→ TASKS FOR THIS EXERCISE
a – Please list every place other than Japan that the review of Buruma's essays says he draws material from.
b – Carry on the review of Buruma's essays from the point where it stops.

== SOURCE TEXT ==

And yet, what a collection! Buruma is obviously a good journalist: a careful observer with a strong background. But he is a good deal more: though you may have to infer it from the substance, he obviously comes equipped with a well-developed world-view--sympathetic yet skeptical, non-ideological, rooted in the particulars that he observes.

Not surprisingly, most of the substance draws on Japan--Seidenstecker, but also a sampling of writers and movie makers. There are also some general essays on Japan, including one, perhaps the best in the batch, perhaps the best I ever read on the topic, on Hiroshima.

But Buruma fills out his picture with material from Korea, the Philippines, India, Pakistan, Singapore. and Hong Kong. Some of this dates, of course: I have a tough time working up enthusiasm for the 1988 Seoul olympics, for example, and Buruma himself admits he may have guessed wrong on Cory Aquino. Still, the remarkable fact is how much of this survives. The essay on Hiroshima, for example, is at once a sardonic reflection on the Japanese response to World War II, and sobersided meditation on the modern response to nukes. Puzzling over the contradictions of the Philippines, he throws off an extraordinary insight into the history of imperialism. There are instructive parallels, he argues, between the imperialism of "old Europe" (not his phrase) and that of Japan, and of the United States. Both the US and Japan, he argues,
were opposed to European imperialism, yuet at the sme time emulated many of its trappings, down to the white topis and classicist architecturl bombast. Their colonial conquests came tin the guise of anticolonialism: they were, in a sense, the first modern 'liberation' movements, and, like so many such subsequent movements they wer marked by a peculiar savagery.

===
== DATASET ROWS ==

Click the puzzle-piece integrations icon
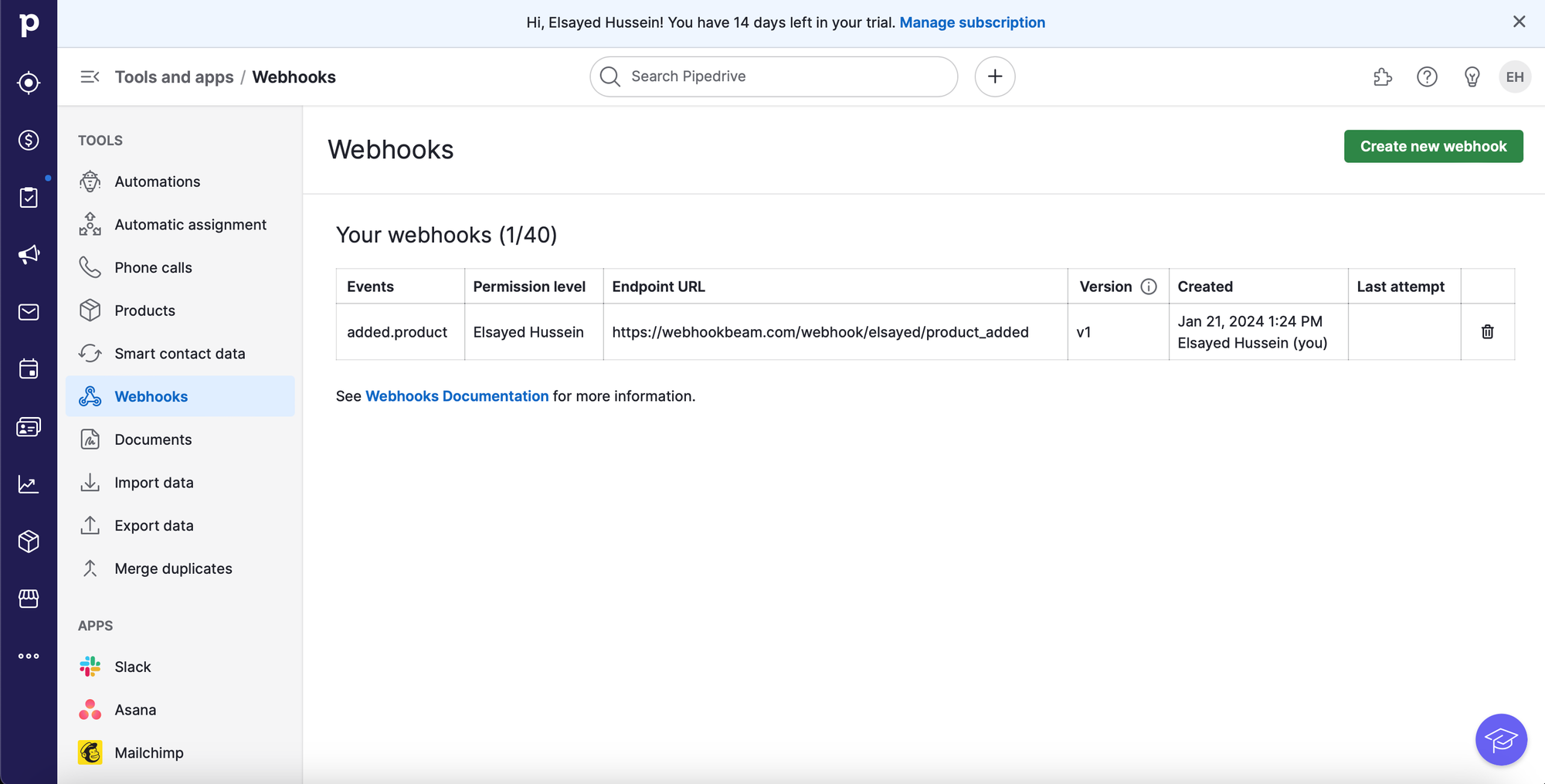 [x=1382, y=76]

===
== DATASET ROWS ==

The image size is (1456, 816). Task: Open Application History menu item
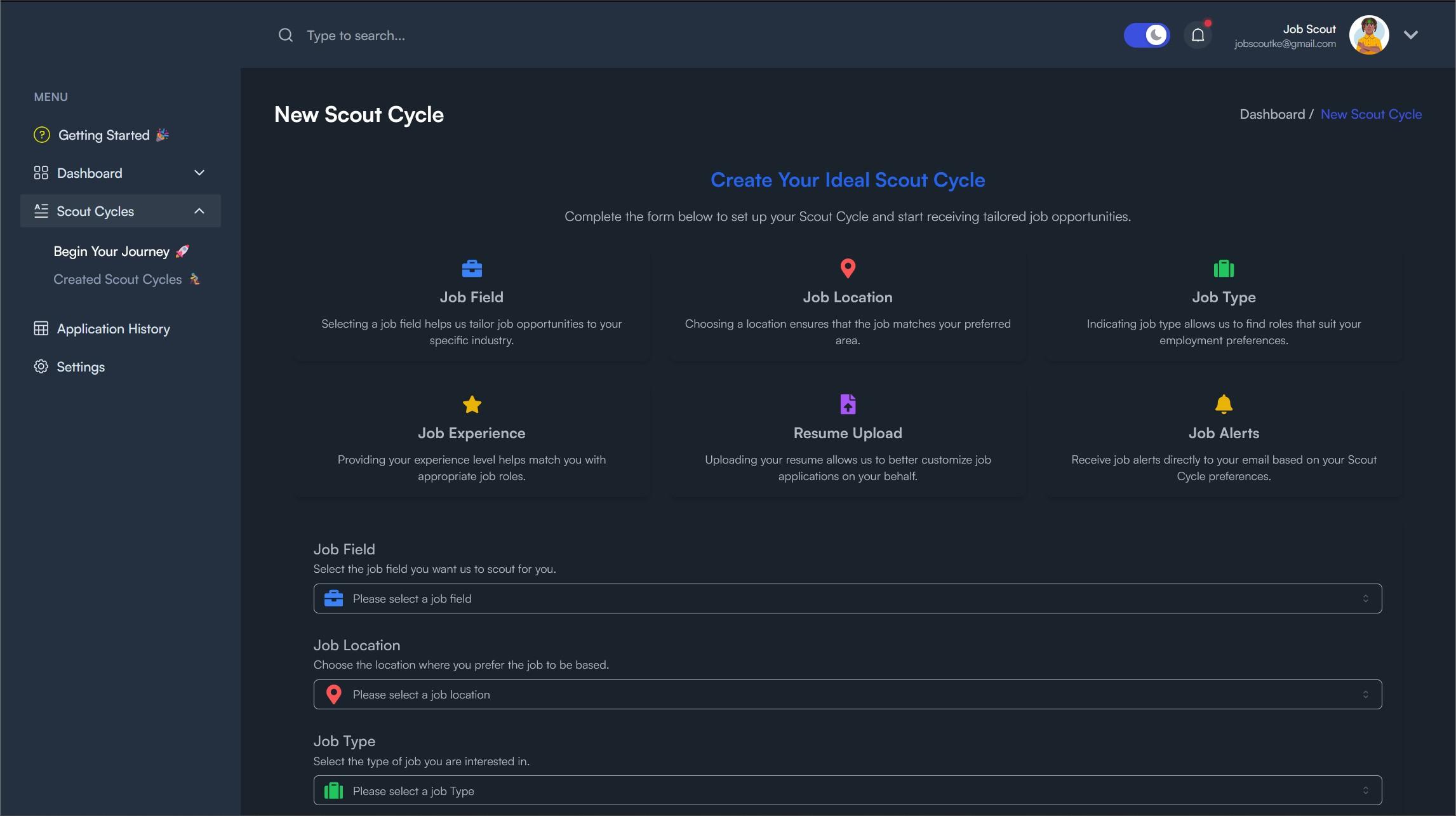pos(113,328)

===

→ ANSWERS IN ORDER
a – Korea, the Philippines, India, Pakistan, Singapore, Hong Kong

b –
This might be explained by a racist element which did not yet exist in earlier European adventures. The British, the Dutch and the French did not arrive in their respective colonies to liberate anybody, nor were they burdened with racgtil or even nationalist zeal. They simply wanted to trade. Their empires grew out of that, though not always peacefully of course. By the late nineteenth century it was too late for empires to grow: they had to be conquered.
It is hard to imagine how you could cram more insight into just a couple of paragraphs.

Suitable for one who appears suspicious of ideology, it is not easy to articulate just what it is that Buruma stands for. He's obviously unimpressed by the fraud that passes for democracy in oligarchic Japan; in the presence of those who speak of an "Asian way," he starts to chew the furniture. He makes it explicit that he has no use for a totalitarian dictator like Ho Chi Minh. He shows a perhaps surprising tolerance for the plutocrats who have dominated the Philippines--a plutocarcy it may be, but it's a loose-jointed plutocracy, which may be the best you can do. Perhaps the best index of his tastes is his enthusiasm for two men who have written about India--V. S. Naipaul and Nirad C. Chaudhuri. They're both prickly and abrasive, proud of the enemies they make. But as Buruma perceives them (correctly, in my view) they are both compassionate observers with deep roots in the best of the Enlightenment tradition. It's a good description of Buruma himself, and you could do a lot worse.

Update: I open my current New York Review of Books and what do I find but a review of the new "authorized" biography of Naipaul--the review by guess who. Turns out he was asked to write the bio, but declined. I skimmed parts of the book at Borders yesterday and it certainly would reward a full reading. The review, as (seemingly) is interesting in its own right.